There is certainly potential for Passover to be a triumphalist celebration of God being on “our side” and a rejoicing in the destruction of another people, and those of us of Gentile heritage who were once on the “other side” of that story should be particularly sensitive to the potential for our Eucharist to convey a similarly exclusive message, affirming that we and not others are God’s chosen people. But there are strong correctives to this perspective in both Jewish and Christian tradition.

Some aspects of Jewish tradition have broadened the theme of Passover celebrations to be not just about the deliverance of the Israelites from Egypt, but a celebration of and praying for the freedom and liberation of all people. There is an entire movement among modern-day Jews of hosting “freedom seders” or “liberation seders,” which are interfaith or multicultural Passover meals designed to celebrate all those who fight against oppression and injustice.
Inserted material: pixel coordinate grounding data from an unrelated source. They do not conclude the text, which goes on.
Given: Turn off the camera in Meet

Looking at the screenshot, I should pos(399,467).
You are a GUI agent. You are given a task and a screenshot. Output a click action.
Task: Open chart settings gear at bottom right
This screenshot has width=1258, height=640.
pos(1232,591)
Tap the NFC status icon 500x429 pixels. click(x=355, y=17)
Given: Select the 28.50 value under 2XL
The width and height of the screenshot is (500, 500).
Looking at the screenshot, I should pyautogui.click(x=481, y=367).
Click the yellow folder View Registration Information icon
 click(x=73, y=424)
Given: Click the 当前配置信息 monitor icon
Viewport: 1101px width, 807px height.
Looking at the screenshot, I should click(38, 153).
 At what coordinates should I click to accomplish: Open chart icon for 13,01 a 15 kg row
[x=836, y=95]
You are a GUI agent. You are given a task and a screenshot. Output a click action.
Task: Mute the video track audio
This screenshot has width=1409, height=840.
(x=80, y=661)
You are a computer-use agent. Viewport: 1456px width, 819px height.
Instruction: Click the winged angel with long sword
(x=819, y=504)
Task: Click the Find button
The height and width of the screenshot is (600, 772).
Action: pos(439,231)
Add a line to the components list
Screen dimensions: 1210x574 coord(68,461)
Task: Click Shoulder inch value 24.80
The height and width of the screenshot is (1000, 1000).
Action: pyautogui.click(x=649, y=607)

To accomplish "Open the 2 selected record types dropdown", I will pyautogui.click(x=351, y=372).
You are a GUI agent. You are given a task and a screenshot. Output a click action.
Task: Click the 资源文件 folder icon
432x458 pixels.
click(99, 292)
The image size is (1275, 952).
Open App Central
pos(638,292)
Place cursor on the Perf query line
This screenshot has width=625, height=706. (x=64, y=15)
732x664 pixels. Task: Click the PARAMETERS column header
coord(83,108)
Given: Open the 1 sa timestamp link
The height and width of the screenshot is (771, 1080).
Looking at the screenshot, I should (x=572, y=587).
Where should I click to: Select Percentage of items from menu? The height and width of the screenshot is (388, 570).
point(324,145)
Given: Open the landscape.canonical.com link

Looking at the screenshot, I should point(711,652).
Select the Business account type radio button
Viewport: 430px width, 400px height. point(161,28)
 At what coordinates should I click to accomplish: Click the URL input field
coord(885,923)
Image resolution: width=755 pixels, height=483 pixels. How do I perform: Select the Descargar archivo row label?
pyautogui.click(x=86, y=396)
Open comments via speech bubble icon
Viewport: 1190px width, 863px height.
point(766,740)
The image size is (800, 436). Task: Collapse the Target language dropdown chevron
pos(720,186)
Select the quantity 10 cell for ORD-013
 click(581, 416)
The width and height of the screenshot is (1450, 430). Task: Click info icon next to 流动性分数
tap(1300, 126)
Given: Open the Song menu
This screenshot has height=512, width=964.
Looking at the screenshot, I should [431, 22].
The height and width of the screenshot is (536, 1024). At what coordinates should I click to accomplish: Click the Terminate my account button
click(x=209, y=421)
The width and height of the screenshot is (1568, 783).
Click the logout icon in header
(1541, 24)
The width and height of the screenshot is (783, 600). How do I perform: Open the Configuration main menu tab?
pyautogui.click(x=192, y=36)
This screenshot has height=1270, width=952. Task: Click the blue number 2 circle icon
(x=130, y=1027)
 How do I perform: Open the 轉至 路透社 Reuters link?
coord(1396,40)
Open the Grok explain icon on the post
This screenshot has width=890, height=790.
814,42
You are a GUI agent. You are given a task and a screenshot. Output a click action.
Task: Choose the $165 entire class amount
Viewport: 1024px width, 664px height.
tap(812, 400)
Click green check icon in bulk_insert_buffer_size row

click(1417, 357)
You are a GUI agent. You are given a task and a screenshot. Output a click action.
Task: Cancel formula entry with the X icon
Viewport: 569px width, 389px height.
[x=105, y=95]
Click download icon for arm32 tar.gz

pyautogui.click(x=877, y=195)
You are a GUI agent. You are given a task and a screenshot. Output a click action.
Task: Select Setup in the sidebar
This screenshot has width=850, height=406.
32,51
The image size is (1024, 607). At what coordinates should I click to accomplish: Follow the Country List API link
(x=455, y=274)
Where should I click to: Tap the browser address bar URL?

In the Christian tradition, there is a strong precedent to viewing the Eucharist as a meal in which we commemorate not only our own deliverance from death through Christ, but the redemption of the whole world. This theology is expressed beautifully in our Eucharistic Prayer D, the most ancient Eucharistic prayer in our prayer book and one that is also used, with slight variations, in Orthodox and Roman Catholic churches. It affirms that “rising from the grave, [Jesus] destroyed death, and made the whole creation new.” Not “made us new” or “saved those who believe in him,” but “made the whole creation new.”

Jesus says in John’s Gospel that he will give his flesh as bread for the world, not just for the community of Israel or for a chosen group of his followers. The “Passover” we celebrate in the Eucharist is like those modern Jewish “freedom seders” – a celebration of our redemption from death and an expression of faith in the power of God to liberate all people from all forms of oppression and violence.